= What you should do =
Write each record again exactly as it stands.

= Given records =
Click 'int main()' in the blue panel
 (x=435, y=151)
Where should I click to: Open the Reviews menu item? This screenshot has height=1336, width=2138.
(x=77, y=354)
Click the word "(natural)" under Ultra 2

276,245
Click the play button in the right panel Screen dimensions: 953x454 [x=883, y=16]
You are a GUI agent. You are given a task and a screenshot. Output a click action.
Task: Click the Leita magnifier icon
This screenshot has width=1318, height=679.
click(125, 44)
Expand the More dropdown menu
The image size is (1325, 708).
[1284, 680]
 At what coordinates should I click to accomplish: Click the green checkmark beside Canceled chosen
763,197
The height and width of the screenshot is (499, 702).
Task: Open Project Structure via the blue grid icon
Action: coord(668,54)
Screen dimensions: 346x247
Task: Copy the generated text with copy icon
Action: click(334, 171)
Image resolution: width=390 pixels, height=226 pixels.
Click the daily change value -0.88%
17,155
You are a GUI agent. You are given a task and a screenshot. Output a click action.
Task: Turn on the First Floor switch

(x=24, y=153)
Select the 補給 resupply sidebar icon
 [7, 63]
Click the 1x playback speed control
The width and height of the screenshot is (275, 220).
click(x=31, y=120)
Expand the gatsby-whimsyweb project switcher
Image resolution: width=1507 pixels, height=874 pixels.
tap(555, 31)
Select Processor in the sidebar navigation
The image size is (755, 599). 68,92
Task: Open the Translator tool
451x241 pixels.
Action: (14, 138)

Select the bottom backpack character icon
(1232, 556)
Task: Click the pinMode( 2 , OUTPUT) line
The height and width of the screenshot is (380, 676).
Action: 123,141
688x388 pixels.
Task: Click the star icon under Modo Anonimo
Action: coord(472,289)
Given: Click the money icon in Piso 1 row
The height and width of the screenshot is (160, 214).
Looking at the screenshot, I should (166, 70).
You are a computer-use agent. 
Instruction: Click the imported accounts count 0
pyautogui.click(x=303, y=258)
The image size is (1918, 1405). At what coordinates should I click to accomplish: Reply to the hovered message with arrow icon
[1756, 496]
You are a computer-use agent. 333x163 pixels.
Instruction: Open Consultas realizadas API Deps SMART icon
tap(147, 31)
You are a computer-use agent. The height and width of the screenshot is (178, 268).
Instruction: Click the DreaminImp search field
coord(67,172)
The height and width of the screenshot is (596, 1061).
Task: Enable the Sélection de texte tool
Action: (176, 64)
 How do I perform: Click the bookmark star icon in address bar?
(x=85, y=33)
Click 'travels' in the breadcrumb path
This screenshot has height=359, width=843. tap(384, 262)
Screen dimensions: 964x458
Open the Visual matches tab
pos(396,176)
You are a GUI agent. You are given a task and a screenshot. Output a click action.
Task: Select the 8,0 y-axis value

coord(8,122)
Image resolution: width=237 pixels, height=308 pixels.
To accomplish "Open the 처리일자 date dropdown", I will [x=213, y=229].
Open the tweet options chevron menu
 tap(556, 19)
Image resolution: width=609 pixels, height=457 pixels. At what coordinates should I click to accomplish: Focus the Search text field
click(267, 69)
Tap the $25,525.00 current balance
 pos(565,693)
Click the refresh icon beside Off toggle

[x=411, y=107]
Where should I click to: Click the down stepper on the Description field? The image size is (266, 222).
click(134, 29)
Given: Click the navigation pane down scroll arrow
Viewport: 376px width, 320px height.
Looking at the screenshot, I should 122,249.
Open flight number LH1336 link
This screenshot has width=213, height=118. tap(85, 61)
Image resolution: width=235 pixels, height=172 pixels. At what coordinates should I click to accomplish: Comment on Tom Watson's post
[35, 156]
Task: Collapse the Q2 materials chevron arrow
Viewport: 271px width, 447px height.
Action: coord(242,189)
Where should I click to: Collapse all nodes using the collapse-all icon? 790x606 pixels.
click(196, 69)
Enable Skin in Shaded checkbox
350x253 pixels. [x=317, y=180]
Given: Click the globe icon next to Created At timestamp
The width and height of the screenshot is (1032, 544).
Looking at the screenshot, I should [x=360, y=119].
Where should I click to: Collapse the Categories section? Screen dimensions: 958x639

= Result for this exercise =
Click 'int main()' in the blue panel
 (x=435, y=151)
Where should I click to: Open the Reviews menu item? This screenshot has height=1336, width=2138.
(x=77, y=354)
Click the word "(natural)" under Ultra 2

276,245
Click the play button in the right panel Screen dimensions: 953x454 [x=883, y=16]
You are a GUI agent. You are given a task and a screenshot. Output a click action.
Task: Click the Leita magnifier icon
This screenshot has width=1318, height=679.
click(125, 44)
Expand the More dropdown menu
The image size is (1325, 708).
[1284, 680]
 At what coordinates should I click to accomplish: Click the green checkmark beside Canceled chosen
763,197
The height and width of the screenshot is (499, 702).
Task: Open Project Structure via the blue grid icon
Action: coord(668,54)
Screen dimensions: 346x247
Task: Copy the generated text with copy icon
Action: click(334, 171)
Image resolution: width=390 pixels, height=226 pixels.
Click the daily change value -0.88%
17,155
You are a GUI agent. You are given a task and a screenshot. Output a click action.
Task: Turn on the First Floor switch

(x=24, y=153)
Select the 補給 resupply sidebar icon
 [7, 63]
Click the 1x playback speed control
The width and height of the screenshot is (275, 220).
click(x=31, y=120)
Expand the gatsby-whimsyweb project switcher
Image resolution: width=1507 pixels, height=874 pixels.
tap(555, 31)
Select Processor in the sidebar navigation
The image size is (755, 599). 68,92
Task: Open the Translator tool
451x241 pixels.
Action: (14, 138)

Select the bottom backpack character icon
(1232, 556)
Task: Click the pinMode( 2 , OUTPUT) line
The height and width of the screenshot is (380, 676).
Action: 123,141
688x388 pixels.
Task: Click the star icon under Modo Anonimo
Action: coord(472,289)
Given: Click the money icon in Piso 1 row
The height and width of the screenshot is (160, 214).
Looking at the screenshot, I should (166, 70).
You are a computer-use agent. 
Instruction: Click the imported accounts count 0
pyautogui.click(x=303, y=258)
The image size is (1918, 1405). At what coordinates should I click to accomplish: Reply to the hovered message with arrow icon
[1756, 496]
You are a computer-use agent. 333x163 pixels.
Instruction: Open Consultas realizadas API Deps SMART icon
tap(147, 31)
You are a computer-use agent. The height and width of the screenshot is (178, 268).
Instruction: Click the DreaminImp search field
coord(67,172)
The height and width of the screenshot is (596, 1061).
Task: Enable the Sélection de texte tool
Action: (176, 64)
 How do I perform: Click the bookmark star icon in address bar?
(x=85, y=33)
Click 'travels' in the breadcrumb path
This screenshot has height=359, width=843. tap(384, 262)
Screen dimensions: 964x458
Open the Visual matches tab
pos(396,176)
You are a GUI agent. You are given a task and a screenshot. Output a click action.
Task: Select the 8,0 y-axis value

coord(8,122)
Image resolution: width=237 pixels, height=308 pixels.
To accomplish "Open the 처리일자 date dropdown", I will [x=213, y=229].
Open the tweet options chevron menu
 tap(556, 19)
Image resolution: width=609 pixels, height=457 pixels. At what coordinates should I click to accomplish: Focus the Search text field
click(267, 69)
Tap the $25,525.00 current balance
 pos(565,693)
Click the refresh icon beside Off toggle

[x=411, y=107]
Where should I click to: Click the down stepper on the Description field? The image size is (266, 222).
click(134, 29)
Given: Click the navigation pane down scroll arrow
Viewport: 376px width, 320px height.
Looking at the screenshot, I should 122,249.
Open flight number LH1336 link
This screenshot has width=213, height=118. tap(85, 61)
Image resolution: width=235 pixels, height=172 pixels. At what coordinates should I click to accomplish: Comment on Tom Watson's post
[35, 156]
Task: Collapse the Q2 materials chevron arrow
Viewport: 271px width, 447px height.
Action: coord(242,189)
Where should I click to: Collapse all nodes using the collapse-all icon? 790x606 pixels.
click(196, 69)
Enable Skin in Shaded checkbox
350x253 pixels. [x=317, y=180]
Given: Click the globe icon next to Created At timestamp
The width and height of the screenshot is (1032, 544).
Looking at the screenshot, I should [x=360, y=119].
Where should I click to: Collapse the Categories section? Screen dimensions: 958x639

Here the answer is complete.